Just as the cowshed and fields of crops in the cooperative settlements provided cultural symbols in the zionist socialist educational system, so do places of study of Torah provide a similar role in the Haredi educational system. There exists, then, a similarity in the system of composition and educational direction of the textbooks, which is expressed in the spatial choosing of the map of the country. The description of places in Israel in an open manner (the facts) or hidden manner (the evaluations) is a direct result of the worldviews of the textbook authors, who attempt to transmit them to the next generation.
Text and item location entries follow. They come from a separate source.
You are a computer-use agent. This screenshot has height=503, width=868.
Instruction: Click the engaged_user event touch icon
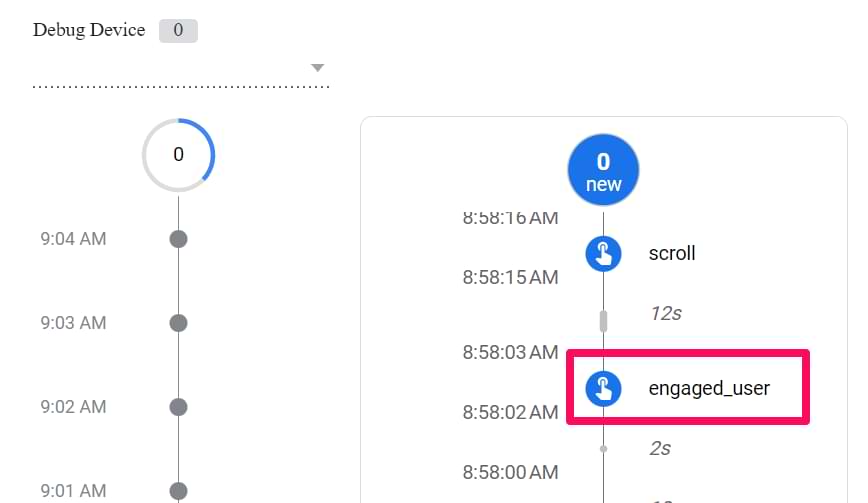tap(603, 389)
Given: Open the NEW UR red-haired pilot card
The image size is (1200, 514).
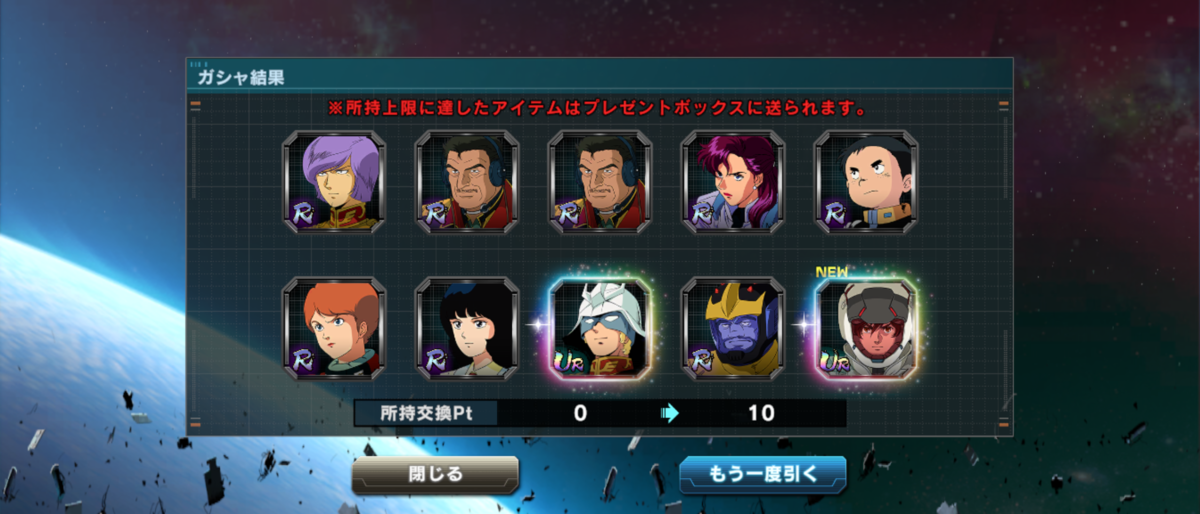Looking at the screenshot, I should tap(866, 329).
In summery, the description and evaluation of rural settlements in Israel is characterized by three periods, in which various settlements were considered to be exemplary: until the 1930s the individual settlements, those which carried the flag of Zionist renewal, conquering the wilderness, building up of the land, and facing of challenges. From the 1930s until the late 1960s, the cooperative and the collective settlements was described as exemplary for the realization of the Zionist Socialist dream, the pride of Jewish pioneering settlement. In the present, the significance of rural settlement has decreased generally, and has ceased to be considered exemplary. The emphasis in the teaching of geography of Israel has been transferred to urban settlements and to systems of regional settlement, as a result of the increased level of scientific objectivity and the urbanization of the country. The Haredi education is exceptional, as it uses other measurement tools to evaluate places in Israel.
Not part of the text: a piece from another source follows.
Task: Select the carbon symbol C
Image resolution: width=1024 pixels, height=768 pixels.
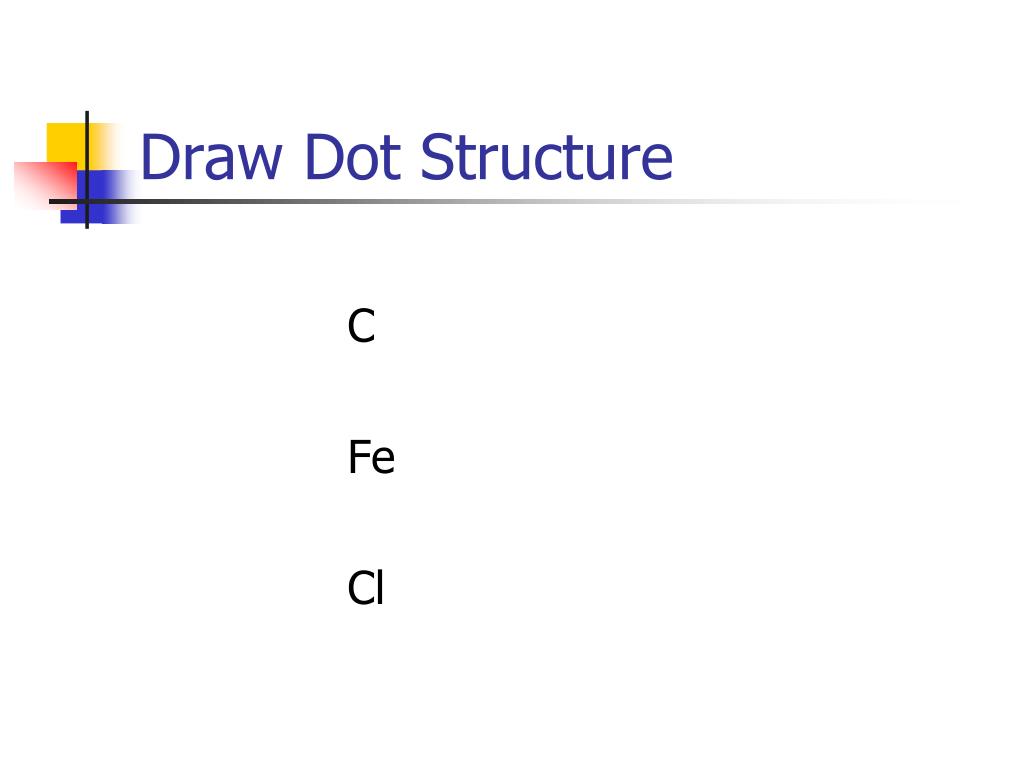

Some recent geographical researches try to reconnect geographical terms, as territory or scale, with national identities (Herb and Kaplan 1999). Other believe that national identities are more complicated issues and have to be studied in cultural and historical perspectives too. (Hooson 1994) The cultural view point can lead up to the field of education and find there traces of connections between nationality and geography — connections which changed during the years as a result of political ideology and scientifically developments (Haubrich 1998 p. 17)

The ideology which shaped the education system, buried its values in textbooks and curricula. Therefore in order to understand the various changes in ideology buried in textbooks, one must turn to language, which transmits the ideological meanings within a certain period. Language serves ideology in transmitting a certain “reality,” which it aims to perpetuate, for the sake of survival. Textbooks provide “social manifestoes,” which include the “formal language” in which ideology is used for purposes of communication and socialization.
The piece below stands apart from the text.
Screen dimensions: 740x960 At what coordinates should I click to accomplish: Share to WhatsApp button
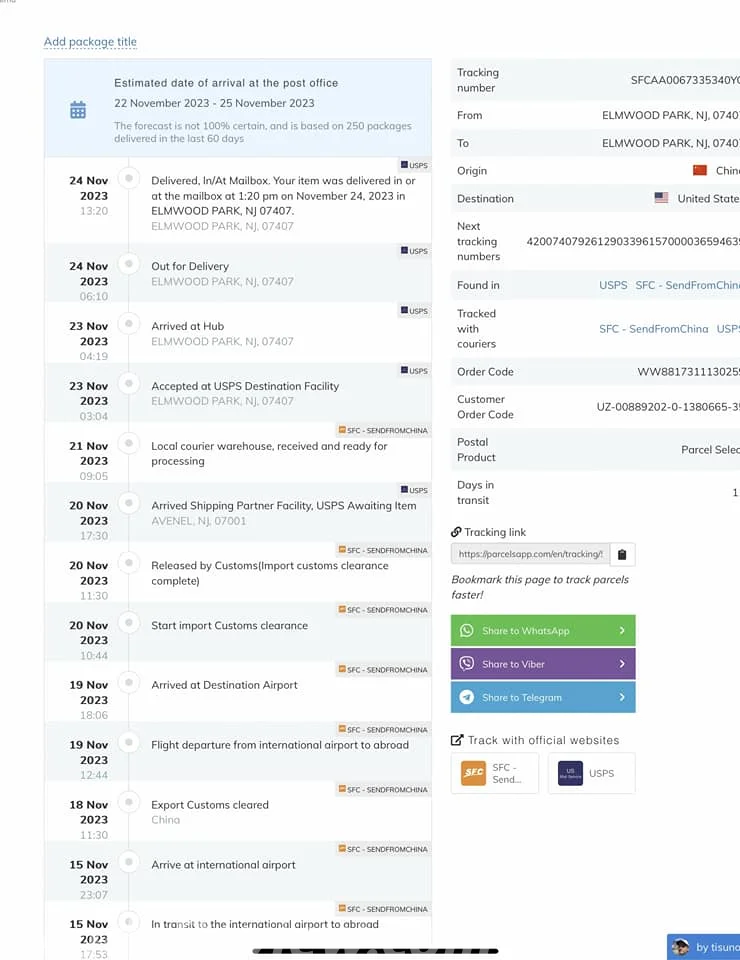[x=543, y=631]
Geography textbooks, as other social archetypes, may be used as unexploited “raw material” for the purpose of understanding the culture which creates them. As raw material, the culture which “writes” the textbooks lies hidden within them, and these texts create images crucial for the culture’s survival. The “reader” of texts who is contemporaneous in time period and culture to the texts cannot always succeed in deciphering the variety of meanings located within them.

From the examples discussed in this article, one can see that geography textbooks present different representations of the same places. For example: Jerusalem, as a location, has received a wide variety of representations, including those in which Jerusalem is the center of the world (Haredi education), while for others, Jerusalem represents a place which is the capital of a modern state (secular education). Tel Aviv, as a place, has received consistent evaluations, on the other hand. This city symbolizes the socio-economic center of the Zionist settlement in the land of Israel. One can see that the representation of places in geography textbooks (which influence the construction of a student’s spatial conception) is a direct result of the accepted ideology. Therefore, one may assume that the student’s relationship to space in the future, as he or she matures, will be influenced by the representations to which the student is exposed in childhood and youth (Bar-Gal, 1993 a, 1994) In this way, the educational system, which is an extension of the prevailing political power, may insure continuity and survival of its ideological perception of space and places within a country.